Kyushu K9W1 Navy Type 2 Primary Trainer Momiji, codenamed “Cypress” built for the Imperial Japanese Navy.  One was collected by the RAF and flown at the ATAIU-SEA airfield at Tebrau, Malaya in 1945.  It was scrapped after accidental fire damage.

 

* Photos 1-4.  Kawanishi H8K2 Type 2 flying boat.  (IJNAF Photos)

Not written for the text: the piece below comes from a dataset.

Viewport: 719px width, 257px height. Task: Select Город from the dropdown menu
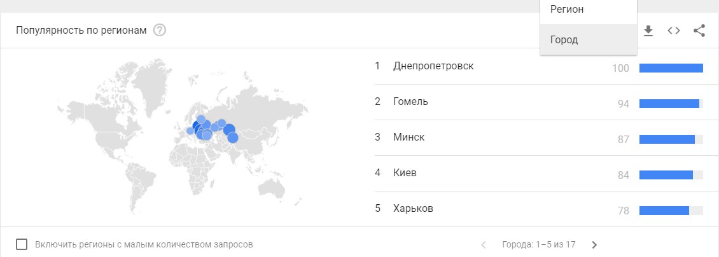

* Photo.  Kawanishi H8K2 Type 2 flying boat (Serial No. 426) in Washington State post war.  Four H8K2 aircraft survived until the end of the war.  One of these, an H8K2 (Serial No. 426), was captured by U.S. forces at the end of the war and was evaluated before being eventually returned to Japan in 1979.  It was on display at Tokyo's Museum of Maritime Science until 2004, when it was moved to Kanoya Air Base in Kagoshima.  (USN Photo)

* Photos 1-3.  Kawanishi H8K2 Type 2 flying boat (Serial No. 426) on display at Kanoya Air Base in Kagoshima.  (Max Smith Photo 1, Miya.m Photos 2 & 3)

The submerged remains of an H8K can be found off the west coast of Saipan, where it is a popular scuba diving attraction.  Another wrecked H8K lies in Chuuk Lagoon, Chuuk, in Micronesia.  This aircraft is located off the south-western end of Dublon Island.